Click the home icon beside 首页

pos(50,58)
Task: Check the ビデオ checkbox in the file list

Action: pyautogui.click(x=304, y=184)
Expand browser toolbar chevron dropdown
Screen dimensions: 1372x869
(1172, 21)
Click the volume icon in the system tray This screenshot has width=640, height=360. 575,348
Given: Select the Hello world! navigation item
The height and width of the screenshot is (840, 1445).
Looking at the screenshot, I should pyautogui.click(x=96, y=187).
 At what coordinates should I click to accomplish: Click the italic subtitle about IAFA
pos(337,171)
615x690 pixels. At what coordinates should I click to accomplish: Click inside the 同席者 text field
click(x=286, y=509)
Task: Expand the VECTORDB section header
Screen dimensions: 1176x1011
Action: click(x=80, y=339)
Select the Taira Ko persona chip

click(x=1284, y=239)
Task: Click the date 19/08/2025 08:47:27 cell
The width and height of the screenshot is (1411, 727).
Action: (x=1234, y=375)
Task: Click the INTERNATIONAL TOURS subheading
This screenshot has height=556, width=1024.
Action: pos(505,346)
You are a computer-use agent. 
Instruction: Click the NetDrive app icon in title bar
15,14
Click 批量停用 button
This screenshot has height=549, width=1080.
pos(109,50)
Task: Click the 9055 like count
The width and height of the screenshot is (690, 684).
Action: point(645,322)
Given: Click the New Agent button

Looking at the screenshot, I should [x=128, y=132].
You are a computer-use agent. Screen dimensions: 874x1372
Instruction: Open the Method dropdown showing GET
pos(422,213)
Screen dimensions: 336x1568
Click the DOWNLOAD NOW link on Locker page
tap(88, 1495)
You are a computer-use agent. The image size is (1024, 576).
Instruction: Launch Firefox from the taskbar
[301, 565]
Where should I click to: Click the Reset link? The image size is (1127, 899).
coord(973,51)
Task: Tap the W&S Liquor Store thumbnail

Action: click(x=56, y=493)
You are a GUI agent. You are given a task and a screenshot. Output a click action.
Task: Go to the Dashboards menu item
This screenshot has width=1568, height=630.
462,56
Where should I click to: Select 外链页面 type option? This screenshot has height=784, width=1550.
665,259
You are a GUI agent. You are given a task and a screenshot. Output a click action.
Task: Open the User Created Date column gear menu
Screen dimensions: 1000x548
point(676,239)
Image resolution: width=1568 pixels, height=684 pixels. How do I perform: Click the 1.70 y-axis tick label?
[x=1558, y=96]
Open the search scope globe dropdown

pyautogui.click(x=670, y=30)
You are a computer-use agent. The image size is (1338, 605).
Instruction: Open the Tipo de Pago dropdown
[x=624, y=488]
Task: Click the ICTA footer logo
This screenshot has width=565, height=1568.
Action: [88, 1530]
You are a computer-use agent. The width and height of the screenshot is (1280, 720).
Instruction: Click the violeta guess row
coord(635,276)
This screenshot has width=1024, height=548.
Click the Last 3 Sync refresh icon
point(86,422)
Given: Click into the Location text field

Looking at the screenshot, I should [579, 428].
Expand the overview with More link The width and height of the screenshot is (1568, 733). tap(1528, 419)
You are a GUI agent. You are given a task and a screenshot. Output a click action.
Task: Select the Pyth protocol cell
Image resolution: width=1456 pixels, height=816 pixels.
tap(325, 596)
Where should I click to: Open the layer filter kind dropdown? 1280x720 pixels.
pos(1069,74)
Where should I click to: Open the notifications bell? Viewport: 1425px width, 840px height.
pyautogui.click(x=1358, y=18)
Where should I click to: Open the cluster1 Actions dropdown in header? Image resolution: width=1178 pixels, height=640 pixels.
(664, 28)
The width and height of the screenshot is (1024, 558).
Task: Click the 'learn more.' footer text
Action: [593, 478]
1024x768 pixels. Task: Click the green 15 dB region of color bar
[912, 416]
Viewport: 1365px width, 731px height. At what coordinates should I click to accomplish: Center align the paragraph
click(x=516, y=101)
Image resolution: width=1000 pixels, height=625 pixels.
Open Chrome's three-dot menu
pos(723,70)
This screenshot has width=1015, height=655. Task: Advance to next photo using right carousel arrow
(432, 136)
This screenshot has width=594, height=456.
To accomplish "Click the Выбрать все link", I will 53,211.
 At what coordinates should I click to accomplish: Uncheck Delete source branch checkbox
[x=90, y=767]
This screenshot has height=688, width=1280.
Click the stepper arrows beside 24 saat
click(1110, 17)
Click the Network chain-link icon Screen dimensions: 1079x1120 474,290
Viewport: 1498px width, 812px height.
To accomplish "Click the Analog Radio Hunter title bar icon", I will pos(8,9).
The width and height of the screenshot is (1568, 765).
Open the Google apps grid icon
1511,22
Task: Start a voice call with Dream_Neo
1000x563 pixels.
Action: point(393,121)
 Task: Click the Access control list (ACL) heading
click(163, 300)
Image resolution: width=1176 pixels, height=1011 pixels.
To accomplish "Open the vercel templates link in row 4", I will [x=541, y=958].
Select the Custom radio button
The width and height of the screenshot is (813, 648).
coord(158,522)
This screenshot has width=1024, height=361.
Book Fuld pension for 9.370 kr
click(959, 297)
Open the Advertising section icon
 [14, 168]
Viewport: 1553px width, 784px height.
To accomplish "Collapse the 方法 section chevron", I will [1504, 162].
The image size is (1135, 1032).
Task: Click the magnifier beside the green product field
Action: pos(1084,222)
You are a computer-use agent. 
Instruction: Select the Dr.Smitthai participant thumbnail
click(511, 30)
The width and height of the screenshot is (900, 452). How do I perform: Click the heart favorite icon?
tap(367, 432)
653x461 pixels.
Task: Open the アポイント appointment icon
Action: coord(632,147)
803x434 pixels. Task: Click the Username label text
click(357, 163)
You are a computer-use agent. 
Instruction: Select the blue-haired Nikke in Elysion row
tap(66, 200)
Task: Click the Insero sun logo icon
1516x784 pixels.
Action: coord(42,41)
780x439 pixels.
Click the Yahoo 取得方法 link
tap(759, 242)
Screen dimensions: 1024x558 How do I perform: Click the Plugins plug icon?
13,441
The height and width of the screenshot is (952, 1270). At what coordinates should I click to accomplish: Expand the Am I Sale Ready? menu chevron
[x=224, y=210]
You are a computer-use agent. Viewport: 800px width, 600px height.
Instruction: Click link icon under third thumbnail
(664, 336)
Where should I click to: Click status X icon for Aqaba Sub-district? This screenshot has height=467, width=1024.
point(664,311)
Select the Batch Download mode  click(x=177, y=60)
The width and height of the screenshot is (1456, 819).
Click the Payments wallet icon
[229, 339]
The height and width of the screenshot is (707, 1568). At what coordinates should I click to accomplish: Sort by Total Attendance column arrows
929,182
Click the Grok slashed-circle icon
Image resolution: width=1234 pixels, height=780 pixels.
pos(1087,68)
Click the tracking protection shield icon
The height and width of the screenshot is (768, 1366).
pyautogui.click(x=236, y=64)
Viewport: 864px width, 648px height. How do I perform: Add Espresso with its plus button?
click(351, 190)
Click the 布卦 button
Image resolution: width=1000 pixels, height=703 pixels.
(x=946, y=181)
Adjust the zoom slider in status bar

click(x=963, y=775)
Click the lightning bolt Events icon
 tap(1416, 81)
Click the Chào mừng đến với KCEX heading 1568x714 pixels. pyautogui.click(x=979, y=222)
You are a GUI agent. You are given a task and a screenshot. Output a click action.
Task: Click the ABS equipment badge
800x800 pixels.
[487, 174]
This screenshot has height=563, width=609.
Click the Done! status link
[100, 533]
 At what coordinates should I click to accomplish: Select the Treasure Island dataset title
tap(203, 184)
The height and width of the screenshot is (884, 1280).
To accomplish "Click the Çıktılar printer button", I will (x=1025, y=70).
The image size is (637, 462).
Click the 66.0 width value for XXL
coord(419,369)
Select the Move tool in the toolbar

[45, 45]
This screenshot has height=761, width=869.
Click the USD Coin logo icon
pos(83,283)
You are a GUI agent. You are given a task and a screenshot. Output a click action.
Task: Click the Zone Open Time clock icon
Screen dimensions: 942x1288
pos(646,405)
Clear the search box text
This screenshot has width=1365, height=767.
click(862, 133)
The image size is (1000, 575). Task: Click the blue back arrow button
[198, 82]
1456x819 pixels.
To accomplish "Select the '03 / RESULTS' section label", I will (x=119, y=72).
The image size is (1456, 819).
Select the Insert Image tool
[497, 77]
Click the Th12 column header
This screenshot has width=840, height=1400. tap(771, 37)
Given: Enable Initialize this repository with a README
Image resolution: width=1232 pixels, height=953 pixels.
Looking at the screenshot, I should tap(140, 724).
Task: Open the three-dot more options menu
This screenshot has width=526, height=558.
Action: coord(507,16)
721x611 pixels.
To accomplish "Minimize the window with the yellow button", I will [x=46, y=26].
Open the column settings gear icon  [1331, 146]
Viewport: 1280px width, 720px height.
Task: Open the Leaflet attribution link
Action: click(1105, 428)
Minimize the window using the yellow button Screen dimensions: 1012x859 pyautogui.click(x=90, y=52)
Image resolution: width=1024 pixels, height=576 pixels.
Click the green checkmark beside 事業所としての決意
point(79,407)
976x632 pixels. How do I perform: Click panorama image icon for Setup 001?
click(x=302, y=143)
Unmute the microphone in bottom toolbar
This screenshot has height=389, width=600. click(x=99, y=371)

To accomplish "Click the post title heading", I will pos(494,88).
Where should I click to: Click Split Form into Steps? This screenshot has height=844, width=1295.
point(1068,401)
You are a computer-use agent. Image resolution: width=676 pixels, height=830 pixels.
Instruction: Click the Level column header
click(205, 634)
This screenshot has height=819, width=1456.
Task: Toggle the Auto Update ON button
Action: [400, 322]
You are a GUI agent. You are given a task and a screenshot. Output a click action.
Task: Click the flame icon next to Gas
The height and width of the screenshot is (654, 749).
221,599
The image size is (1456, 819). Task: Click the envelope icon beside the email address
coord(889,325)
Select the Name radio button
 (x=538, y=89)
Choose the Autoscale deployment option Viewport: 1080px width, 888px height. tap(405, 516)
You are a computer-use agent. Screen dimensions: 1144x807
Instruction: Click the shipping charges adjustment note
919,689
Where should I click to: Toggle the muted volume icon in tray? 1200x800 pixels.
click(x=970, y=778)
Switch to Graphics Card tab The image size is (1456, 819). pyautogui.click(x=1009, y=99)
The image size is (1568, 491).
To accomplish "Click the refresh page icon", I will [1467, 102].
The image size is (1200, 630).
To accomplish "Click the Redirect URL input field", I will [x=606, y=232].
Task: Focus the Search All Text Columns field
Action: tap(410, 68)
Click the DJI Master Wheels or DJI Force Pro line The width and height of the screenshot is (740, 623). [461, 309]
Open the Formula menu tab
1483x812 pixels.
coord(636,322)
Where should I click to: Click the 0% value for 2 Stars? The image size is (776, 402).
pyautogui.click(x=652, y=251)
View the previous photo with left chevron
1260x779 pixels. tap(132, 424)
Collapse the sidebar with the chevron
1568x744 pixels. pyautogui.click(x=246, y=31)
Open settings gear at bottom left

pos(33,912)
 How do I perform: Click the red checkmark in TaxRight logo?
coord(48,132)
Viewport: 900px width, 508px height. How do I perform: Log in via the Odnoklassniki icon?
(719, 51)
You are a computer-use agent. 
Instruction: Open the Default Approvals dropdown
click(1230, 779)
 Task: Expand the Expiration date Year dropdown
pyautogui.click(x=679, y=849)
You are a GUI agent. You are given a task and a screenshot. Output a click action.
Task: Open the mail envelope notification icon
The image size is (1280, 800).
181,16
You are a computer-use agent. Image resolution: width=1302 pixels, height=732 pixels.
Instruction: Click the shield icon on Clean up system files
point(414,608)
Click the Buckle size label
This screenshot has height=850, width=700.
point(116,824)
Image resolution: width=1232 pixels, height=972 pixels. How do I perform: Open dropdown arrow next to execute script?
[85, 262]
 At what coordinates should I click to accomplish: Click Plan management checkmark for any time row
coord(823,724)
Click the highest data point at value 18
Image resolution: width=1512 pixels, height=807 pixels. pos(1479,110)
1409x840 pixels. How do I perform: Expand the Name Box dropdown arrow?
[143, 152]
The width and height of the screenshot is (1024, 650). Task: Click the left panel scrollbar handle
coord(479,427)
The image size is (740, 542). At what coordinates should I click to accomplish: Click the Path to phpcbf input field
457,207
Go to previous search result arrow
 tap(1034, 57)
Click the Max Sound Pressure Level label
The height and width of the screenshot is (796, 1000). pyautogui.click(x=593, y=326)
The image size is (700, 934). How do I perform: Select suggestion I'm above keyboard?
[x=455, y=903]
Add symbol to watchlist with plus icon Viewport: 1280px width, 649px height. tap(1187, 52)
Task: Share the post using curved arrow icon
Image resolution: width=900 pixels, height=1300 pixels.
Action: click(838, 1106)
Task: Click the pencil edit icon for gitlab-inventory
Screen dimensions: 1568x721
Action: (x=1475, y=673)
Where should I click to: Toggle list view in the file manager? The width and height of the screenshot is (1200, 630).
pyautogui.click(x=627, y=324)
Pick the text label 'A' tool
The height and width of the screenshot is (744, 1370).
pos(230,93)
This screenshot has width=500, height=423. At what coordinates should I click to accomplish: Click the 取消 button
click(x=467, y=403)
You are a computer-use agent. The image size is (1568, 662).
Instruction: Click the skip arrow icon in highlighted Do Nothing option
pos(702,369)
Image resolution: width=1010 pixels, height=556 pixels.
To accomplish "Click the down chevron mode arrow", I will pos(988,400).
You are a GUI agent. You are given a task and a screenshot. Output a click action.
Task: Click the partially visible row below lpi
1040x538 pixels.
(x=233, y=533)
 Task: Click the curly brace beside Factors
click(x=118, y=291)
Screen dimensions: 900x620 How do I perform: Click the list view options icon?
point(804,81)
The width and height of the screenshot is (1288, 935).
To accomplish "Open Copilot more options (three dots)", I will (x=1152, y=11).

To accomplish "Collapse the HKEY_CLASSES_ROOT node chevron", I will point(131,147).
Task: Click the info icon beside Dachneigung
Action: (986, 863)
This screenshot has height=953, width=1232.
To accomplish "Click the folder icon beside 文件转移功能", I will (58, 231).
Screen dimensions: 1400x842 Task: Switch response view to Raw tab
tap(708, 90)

## [REQUIREMENT]
Transcribe the items exactly, from the line that contains "Where should I click to: Toggle the" through the line that contains "1260x779 pixels. tap(132, 424)", including both of those lines.

## [SOLUTION TO THE PROBLEM]
Where should I click to: Toggle the muted volume icon in tray? 1200x800 pixels.
click(x=970, y=778)
Switch to Graphics Card tab The image size is (1456, 819). pyautogui.click(x=1009, y=99)
The image size is (1568, 491).
To accomplish "Click the refresh page icon", I will [1467, 102].
The image size is (1200, 630).
To accomplish "Click the Redirect URL input field", I will [x=606, y=232].
Task: Focus the Search All Text Columns field
Action: tap(410, 68)
Click the DJI Master Wheels or DJI Force Pro line The width and height of the screenshot is (740, 623). [461, 309]
Open the Formula menu tab
1483x812 pixels.
coord(636,322)
Where should I click to: Click the 0% value for 2 Stars? The image size is (776, 402).
pyautogui.click(x=652, y=251)
View the previous photo with left chevron
1260x779 pixels. tap(132, 424)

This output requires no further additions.